Credit: Mark Bradley
Credit: Mark Bradley
Such has been the post-Florida uproar that a guy (meaning me) who wrote for Sunday that Mark Richt had been outcoached -- by Will Muschamp, believe it or not -- was chastised for daring to suggest in Monday's offering that, if Richt were to leave, Georgia might not do any better . ("What about Auburn and Malzahn?" went one chorus. And because nothing can happen in college football without the Magic Name being invoked, "What about Saban?")
At this point, I don't know that I'm a Richt defender (I concede that he has liabilities) as much as I am a Richt realist. (I also concede that he has strengths.) But this week's debate has become an either/or proposition: Richt should be fired because he can't win it all, or Richt deserves to stay at Georgia as long as he wants because he has won so much and is a nice guy to boot.
(That line of thinking has prompted the usual rebuttal: "He can't win it all because he's TOO nice a guy!

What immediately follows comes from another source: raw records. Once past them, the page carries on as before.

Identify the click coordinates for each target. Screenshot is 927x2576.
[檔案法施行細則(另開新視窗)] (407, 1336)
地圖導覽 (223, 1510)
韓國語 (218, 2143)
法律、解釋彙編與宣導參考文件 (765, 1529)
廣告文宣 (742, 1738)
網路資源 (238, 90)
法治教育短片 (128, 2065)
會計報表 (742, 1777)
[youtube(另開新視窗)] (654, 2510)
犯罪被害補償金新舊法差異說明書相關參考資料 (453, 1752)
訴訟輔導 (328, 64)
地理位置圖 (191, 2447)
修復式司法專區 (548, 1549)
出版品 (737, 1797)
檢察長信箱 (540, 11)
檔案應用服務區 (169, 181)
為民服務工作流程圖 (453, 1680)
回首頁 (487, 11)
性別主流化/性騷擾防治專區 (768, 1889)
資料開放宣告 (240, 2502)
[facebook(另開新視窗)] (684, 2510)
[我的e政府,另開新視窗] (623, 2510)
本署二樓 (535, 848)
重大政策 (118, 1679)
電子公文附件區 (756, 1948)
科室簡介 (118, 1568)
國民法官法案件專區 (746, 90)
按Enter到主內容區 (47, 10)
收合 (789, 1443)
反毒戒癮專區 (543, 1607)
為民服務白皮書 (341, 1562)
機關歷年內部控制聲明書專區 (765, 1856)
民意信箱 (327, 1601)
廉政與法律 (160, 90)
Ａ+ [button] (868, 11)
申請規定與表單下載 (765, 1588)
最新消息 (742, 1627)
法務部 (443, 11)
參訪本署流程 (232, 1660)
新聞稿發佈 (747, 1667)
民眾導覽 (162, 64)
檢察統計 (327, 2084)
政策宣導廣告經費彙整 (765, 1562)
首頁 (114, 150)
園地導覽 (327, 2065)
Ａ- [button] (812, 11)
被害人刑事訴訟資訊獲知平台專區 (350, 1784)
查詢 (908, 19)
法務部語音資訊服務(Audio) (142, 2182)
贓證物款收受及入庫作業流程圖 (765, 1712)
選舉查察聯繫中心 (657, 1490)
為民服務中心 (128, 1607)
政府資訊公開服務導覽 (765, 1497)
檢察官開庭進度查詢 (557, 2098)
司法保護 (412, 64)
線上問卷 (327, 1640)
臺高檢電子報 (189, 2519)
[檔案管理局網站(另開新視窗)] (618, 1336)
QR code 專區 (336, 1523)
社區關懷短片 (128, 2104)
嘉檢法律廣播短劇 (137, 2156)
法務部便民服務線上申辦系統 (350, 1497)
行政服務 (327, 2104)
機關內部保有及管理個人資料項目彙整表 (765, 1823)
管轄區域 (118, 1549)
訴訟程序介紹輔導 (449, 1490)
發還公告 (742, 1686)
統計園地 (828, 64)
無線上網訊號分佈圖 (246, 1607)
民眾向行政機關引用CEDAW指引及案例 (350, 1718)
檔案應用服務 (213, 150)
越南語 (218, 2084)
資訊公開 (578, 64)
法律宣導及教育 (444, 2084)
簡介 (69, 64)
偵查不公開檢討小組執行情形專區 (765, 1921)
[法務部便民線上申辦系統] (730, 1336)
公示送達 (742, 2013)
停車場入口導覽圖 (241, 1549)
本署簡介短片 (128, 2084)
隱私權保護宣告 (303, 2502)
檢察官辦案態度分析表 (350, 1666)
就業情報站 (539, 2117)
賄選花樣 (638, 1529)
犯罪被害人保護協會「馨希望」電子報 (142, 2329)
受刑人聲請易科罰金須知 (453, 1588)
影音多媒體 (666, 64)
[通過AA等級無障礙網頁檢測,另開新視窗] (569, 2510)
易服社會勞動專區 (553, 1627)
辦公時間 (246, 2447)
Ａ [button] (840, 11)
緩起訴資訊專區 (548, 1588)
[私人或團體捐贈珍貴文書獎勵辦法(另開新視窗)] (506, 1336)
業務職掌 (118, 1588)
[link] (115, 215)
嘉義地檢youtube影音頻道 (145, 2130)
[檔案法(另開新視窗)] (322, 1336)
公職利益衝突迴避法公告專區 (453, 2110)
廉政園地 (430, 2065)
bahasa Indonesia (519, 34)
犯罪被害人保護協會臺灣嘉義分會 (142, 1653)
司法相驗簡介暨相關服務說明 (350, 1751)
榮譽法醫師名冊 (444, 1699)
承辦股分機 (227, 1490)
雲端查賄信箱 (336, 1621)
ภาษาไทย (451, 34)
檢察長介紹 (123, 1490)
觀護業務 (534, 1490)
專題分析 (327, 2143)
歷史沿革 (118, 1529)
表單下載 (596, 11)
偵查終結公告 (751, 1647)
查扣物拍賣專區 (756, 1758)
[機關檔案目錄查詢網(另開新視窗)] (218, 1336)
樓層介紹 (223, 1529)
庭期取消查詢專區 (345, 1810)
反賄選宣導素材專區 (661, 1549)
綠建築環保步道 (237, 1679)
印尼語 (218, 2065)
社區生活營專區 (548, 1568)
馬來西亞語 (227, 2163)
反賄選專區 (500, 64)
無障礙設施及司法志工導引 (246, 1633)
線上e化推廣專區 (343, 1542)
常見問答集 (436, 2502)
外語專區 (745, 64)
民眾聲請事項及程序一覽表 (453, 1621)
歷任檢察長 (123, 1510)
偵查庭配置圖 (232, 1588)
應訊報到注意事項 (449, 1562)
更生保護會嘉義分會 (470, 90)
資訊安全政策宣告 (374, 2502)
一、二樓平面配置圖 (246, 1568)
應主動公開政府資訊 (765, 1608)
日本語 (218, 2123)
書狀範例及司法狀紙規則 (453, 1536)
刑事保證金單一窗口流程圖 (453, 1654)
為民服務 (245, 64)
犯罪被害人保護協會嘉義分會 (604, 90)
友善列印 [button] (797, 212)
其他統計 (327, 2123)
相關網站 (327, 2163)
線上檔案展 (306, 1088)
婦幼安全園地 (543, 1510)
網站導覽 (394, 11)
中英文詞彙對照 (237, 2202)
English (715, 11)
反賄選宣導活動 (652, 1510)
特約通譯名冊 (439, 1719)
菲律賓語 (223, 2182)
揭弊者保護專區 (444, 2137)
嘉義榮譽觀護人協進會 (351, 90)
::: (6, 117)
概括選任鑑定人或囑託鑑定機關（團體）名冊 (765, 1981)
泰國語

Saban's not a nice guy!")
All of which has set me to thinking, and for 14 years I've spent a lot of time thinking about Mark Richt. I covered the first Georgia game he coached, and I was in Jacksonville on Saturday for one of his worst losses. I see both sides of the debate -- though I'll confess that I don't much rate the too-nice-a-guy argument -- and I've heard from folks who feel passionately that Richt needs to stay, same as those in the Richt-must-go camp believe what they're saying.
I've also heard from a fairly dispassionate football man who notes that there are five quarterbacks from Georgia starting for other SEC teams -- Auburn's Nick Marshall signed with and played for Georgia, though not as a quarterback -- and suggests that Richt's chief failure is his insistence on sticking with a dropback passer in the era of running quarterbacks. That's food for real thought, I must say.
All of which is to say: I've spent 14 years thinking about Richt, and I'm still trying to reconcile what I'm hearing with what I've come to believe. There was a time when I'd have considered him one of the nation's 10 best coaches. I'm not sure I do today. At the same time, he'd probably fit into my top 15.
Meaning: Even after a terrible loss, I still think he's a good coach. Which might not make sense to you, but that's OK: In a week like this, I'm not sure it makes sense to me. But there it is.